-- Work required --
Exactly as they appear below, repeat the lines from the one with "Task: Switch to the Afbeeldingen tab" through the one with "Given: Click the 2ª via toolbar button", and no others.

*** Begin section ***

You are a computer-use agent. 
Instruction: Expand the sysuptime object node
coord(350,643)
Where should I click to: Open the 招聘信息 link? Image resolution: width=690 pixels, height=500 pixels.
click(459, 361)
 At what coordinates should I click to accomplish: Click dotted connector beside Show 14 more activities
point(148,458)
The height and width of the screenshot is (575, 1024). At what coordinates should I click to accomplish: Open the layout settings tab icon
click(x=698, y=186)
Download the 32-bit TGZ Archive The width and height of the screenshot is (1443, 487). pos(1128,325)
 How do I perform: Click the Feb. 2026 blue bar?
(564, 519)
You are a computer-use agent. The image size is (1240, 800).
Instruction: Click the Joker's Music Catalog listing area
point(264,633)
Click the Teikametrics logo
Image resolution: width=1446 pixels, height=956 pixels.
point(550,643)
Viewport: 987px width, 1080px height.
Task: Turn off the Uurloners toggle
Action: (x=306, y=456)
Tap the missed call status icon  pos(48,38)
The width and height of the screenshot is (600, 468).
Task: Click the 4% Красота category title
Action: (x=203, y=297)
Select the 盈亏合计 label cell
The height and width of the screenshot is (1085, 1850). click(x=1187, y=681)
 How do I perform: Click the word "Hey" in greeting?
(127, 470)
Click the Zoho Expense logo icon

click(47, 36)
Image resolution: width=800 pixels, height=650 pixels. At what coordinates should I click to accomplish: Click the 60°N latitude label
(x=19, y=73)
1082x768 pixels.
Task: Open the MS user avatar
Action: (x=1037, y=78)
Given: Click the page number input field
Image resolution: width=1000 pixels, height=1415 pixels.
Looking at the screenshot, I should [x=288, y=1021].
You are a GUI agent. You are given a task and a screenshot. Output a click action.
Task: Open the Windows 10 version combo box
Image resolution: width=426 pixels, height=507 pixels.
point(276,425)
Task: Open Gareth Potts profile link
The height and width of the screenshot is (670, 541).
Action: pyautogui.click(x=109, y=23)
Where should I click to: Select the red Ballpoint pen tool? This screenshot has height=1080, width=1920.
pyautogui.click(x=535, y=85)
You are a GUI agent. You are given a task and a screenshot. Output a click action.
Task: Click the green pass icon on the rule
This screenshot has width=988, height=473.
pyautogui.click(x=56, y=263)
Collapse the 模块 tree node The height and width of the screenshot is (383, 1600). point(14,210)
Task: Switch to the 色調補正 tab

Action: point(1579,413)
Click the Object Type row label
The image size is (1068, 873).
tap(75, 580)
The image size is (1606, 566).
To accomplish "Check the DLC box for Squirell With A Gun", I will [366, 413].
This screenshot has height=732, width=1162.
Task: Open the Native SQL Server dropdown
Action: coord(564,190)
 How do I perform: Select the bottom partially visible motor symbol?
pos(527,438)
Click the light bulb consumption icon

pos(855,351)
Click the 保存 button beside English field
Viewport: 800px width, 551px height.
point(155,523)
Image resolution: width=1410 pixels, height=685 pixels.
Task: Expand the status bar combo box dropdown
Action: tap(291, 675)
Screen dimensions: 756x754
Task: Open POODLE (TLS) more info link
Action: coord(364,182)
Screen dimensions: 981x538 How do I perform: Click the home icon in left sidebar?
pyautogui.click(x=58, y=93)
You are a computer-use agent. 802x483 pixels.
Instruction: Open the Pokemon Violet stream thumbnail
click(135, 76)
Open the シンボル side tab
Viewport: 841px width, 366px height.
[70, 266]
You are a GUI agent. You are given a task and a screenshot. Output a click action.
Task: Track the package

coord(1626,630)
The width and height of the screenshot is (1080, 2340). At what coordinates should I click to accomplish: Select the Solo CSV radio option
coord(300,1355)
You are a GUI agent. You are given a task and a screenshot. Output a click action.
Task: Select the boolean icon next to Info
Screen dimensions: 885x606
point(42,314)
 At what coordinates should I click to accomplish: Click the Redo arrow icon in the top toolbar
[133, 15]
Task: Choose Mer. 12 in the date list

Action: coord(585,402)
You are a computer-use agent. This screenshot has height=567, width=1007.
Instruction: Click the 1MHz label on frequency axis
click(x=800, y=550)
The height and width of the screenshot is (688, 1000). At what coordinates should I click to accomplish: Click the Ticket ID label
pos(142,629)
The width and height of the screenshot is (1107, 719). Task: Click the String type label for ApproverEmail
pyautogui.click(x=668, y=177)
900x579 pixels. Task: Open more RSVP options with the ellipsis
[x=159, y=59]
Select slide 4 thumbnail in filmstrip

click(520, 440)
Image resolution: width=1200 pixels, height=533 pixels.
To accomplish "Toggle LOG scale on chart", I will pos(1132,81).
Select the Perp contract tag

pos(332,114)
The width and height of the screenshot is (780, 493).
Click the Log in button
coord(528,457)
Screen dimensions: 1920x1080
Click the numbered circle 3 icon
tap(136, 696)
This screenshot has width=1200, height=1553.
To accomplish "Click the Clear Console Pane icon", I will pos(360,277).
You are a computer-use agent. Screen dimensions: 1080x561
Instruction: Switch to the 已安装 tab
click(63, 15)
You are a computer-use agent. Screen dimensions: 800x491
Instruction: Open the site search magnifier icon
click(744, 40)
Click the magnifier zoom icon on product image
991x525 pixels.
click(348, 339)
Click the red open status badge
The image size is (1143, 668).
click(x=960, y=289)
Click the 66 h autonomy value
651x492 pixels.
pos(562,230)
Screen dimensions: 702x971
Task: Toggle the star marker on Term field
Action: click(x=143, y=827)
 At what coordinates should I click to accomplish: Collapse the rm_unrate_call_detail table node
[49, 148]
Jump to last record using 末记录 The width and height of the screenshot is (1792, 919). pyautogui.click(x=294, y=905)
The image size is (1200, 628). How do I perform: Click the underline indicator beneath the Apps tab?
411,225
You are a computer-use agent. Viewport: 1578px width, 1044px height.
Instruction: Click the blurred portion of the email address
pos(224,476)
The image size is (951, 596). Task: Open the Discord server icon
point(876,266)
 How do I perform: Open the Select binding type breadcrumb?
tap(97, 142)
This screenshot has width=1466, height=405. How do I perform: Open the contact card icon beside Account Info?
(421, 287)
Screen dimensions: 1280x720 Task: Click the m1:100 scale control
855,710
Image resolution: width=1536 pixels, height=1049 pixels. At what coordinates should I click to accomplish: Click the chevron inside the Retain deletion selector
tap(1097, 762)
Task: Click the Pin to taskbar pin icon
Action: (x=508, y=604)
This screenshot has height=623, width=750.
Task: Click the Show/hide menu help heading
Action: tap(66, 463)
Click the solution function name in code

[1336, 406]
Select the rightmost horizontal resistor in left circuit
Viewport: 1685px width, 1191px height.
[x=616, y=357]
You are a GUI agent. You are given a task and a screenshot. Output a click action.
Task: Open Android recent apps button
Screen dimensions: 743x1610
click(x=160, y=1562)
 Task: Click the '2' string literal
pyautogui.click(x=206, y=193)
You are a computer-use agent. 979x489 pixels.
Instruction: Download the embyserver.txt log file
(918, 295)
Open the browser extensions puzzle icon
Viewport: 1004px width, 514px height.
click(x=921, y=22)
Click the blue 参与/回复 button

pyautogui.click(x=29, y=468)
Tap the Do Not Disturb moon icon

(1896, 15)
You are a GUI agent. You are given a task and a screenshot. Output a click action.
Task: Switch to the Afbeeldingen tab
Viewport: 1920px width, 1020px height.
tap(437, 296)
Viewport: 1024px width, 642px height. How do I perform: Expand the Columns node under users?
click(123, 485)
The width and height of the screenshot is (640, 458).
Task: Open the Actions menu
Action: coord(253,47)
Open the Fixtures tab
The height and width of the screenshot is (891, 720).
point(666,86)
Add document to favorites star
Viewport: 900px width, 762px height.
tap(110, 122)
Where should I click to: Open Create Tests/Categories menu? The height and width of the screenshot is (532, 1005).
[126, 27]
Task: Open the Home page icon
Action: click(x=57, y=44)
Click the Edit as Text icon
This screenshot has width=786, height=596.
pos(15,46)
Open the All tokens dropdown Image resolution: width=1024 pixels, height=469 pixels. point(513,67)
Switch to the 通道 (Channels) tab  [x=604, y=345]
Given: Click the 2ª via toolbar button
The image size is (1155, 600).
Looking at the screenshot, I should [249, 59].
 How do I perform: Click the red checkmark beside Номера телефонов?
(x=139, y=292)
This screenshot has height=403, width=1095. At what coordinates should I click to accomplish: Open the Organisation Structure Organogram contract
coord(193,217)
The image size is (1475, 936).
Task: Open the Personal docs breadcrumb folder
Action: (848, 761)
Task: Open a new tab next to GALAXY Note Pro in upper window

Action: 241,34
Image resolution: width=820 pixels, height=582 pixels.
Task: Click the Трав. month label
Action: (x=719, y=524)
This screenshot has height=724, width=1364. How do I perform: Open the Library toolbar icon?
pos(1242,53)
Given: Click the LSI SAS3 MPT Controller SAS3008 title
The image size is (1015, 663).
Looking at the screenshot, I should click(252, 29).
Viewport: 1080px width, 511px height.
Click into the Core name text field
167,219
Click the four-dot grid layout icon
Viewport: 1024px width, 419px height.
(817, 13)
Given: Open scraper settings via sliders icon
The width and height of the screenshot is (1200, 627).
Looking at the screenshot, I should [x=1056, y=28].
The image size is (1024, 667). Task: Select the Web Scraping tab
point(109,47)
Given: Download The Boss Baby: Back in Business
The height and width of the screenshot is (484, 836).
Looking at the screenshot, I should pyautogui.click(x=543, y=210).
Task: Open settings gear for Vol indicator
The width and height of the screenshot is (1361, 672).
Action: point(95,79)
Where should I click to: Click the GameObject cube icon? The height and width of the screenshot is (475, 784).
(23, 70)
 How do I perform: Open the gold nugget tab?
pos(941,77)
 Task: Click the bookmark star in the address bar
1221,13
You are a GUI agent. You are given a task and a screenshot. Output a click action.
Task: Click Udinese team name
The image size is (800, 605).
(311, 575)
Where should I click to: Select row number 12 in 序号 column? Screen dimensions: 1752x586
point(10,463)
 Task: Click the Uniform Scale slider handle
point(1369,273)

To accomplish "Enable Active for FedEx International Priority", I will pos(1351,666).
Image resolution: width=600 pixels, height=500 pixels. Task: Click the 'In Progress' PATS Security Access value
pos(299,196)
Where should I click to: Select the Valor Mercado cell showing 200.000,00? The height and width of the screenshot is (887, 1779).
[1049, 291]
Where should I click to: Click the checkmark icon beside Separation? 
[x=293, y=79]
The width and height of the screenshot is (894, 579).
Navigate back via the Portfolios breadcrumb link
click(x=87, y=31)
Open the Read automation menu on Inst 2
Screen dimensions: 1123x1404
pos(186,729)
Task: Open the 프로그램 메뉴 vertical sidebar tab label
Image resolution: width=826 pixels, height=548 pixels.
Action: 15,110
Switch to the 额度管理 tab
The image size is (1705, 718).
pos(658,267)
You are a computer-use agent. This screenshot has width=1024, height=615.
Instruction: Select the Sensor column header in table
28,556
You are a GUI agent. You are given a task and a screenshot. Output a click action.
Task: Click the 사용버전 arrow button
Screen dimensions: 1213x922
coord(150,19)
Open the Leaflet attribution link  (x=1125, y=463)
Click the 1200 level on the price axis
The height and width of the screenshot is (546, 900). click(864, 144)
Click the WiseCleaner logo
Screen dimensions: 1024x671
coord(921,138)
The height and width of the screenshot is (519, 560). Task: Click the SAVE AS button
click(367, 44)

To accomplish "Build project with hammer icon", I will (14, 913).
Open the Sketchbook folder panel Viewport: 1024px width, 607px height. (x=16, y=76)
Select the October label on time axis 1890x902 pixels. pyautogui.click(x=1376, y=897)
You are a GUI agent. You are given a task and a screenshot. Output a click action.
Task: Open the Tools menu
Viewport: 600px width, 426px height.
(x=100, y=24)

*** End section ***

-- Task result --
Task: Switch to the Afbeeldingen tab
Viewport: 1920px width, 1020px height.
tap(437, 296)
Viewport: 1024px width, 642px height. How do I perform: Expand the Columns node under users?
click(123, 485)
The width and height of the screenshot is (640, 458).
Task: Open the Actions menu
Action: coord(253,47)
Open the Fixtures tab
The height and width of the screenshot is (891, 720).
point(666,86)
Add document to favorites star
Viewport: 900px width, 762px height.
tap(110, 122)
Where should I click to: Open Create Tests/Categories menu? The height and width of the screenshot is (532, 1005).
[126, 27]
Task: Open the Home page icon
Action: click(x=57, y=44)
Click the Edit as Text icon
This screenshot has width=786, height=596.
pos(15,46)
Open the All tokens dropdown Image resolution: width=1024 pixels, height=469 pixels. point(513,67)
Switch to the 通道 (Channels) tab  [x=604, y=345]
Given: Click the 2ª via toolbar button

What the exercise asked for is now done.